Segment Start: Passage

Silver Jews - American Water

Silver Jews - American Water

A retrospective review of one of New York's greatest albums

It always seemed strange to me that a band capable of capturing such vast rural space in its records would hail from New York City. But as middle American as Silver Jews might sound, they wrote and recorded in the thick of the boroughs. You wouldn't guess it from a first listen, but the crown jewel of their catalog, American Water, was recorded at The Rare Book Room in Brooklyn. It's no city LP; it's the sort of thing you throw on the car stereo while you're wheeling hundreds of miles under your tires at a time. Every song paints wide, dry landscapes, poeticizing on journeys well traveled. Maybe those endless highways are indeed where helmsman David Berman first conjured up the seeds for the record. Maybe he simply saw fit for it to flower later in the creative hive of New York. Either way, it's an album too big to be constrained to one location. It's about New York and Los Angeles and every possible path between them, all at once.

Segment End: Passage
Segment Start: Information

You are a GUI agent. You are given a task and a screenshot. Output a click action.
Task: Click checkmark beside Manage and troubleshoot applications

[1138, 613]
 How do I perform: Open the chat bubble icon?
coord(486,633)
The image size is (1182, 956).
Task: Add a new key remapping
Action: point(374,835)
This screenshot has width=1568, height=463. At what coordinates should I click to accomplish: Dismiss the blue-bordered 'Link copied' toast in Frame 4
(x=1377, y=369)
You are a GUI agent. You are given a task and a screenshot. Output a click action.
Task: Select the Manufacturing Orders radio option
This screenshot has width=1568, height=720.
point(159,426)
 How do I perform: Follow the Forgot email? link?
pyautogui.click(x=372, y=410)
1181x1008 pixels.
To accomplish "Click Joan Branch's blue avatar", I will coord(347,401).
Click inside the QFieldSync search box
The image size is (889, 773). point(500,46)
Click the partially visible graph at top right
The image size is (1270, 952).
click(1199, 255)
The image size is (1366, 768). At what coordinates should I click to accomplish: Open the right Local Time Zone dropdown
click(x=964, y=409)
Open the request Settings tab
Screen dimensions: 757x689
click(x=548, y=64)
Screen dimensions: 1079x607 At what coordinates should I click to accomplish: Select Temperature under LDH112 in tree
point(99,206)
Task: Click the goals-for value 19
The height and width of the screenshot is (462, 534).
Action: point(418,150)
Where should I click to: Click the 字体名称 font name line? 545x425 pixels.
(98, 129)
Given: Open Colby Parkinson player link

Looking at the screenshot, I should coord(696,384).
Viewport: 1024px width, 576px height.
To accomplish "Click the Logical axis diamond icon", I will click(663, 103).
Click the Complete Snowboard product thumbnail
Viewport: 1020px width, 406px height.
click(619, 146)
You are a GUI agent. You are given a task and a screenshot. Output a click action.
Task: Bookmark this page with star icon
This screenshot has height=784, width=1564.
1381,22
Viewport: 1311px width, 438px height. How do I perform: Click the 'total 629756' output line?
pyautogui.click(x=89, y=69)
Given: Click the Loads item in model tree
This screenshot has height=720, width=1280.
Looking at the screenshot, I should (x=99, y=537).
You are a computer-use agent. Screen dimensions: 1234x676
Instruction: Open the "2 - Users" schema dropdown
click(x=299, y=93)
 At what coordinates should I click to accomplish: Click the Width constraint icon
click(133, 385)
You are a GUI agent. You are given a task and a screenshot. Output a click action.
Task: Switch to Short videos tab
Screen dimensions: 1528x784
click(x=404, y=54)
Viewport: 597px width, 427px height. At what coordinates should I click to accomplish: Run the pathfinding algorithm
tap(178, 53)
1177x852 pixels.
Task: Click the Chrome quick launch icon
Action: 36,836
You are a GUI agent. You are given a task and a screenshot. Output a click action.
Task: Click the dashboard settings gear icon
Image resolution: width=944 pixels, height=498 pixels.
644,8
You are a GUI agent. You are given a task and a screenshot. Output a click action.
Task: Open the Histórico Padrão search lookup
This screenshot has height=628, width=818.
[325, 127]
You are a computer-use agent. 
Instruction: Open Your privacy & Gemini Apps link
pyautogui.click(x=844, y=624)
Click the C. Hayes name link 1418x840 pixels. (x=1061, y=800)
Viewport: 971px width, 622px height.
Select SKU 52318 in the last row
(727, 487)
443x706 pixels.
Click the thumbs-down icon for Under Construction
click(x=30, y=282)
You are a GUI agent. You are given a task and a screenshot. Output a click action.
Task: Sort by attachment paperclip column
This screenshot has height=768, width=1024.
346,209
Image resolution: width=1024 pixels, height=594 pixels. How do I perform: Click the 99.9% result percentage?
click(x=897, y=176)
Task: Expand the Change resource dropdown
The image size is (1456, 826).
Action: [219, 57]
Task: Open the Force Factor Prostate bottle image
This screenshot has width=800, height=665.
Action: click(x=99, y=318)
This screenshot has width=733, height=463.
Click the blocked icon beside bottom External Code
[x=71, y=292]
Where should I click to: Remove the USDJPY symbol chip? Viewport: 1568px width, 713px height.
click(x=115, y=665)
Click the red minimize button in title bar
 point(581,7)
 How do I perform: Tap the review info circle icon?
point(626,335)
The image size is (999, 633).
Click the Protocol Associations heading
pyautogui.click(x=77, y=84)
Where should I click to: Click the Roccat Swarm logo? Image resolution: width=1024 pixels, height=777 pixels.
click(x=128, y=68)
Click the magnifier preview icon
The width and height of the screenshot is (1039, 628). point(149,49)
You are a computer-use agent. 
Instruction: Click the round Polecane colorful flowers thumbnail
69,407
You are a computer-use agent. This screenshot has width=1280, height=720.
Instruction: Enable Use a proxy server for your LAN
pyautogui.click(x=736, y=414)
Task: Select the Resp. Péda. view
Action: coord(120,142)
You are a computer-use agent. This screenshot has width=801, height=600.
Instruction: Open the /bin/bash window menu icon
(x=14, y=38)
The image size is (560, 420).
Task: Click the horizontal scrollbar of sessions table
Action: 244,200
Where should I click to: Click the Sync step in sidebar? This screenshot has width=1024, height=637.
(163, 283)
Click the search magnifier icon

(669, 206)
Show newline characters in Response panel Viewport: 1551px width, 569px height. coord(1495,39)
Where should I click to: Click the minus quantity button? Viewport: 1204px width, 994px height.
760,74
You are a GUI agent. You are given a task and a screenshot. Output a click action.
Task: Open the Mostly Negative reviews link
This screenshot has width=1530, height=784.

Segment End: Information

#### [Aim of the exercise]
Answer these questions from the review of American Water:
(a) Where was American Water recorded?
(b) Who does the review name as the band's helmsman?
(c) Which two cities does the review say the album is about?

#### [Solution to this task]
(a) The Rare Book Room in Brooklyn
(b) David Berman
(c) New York and Los Angeles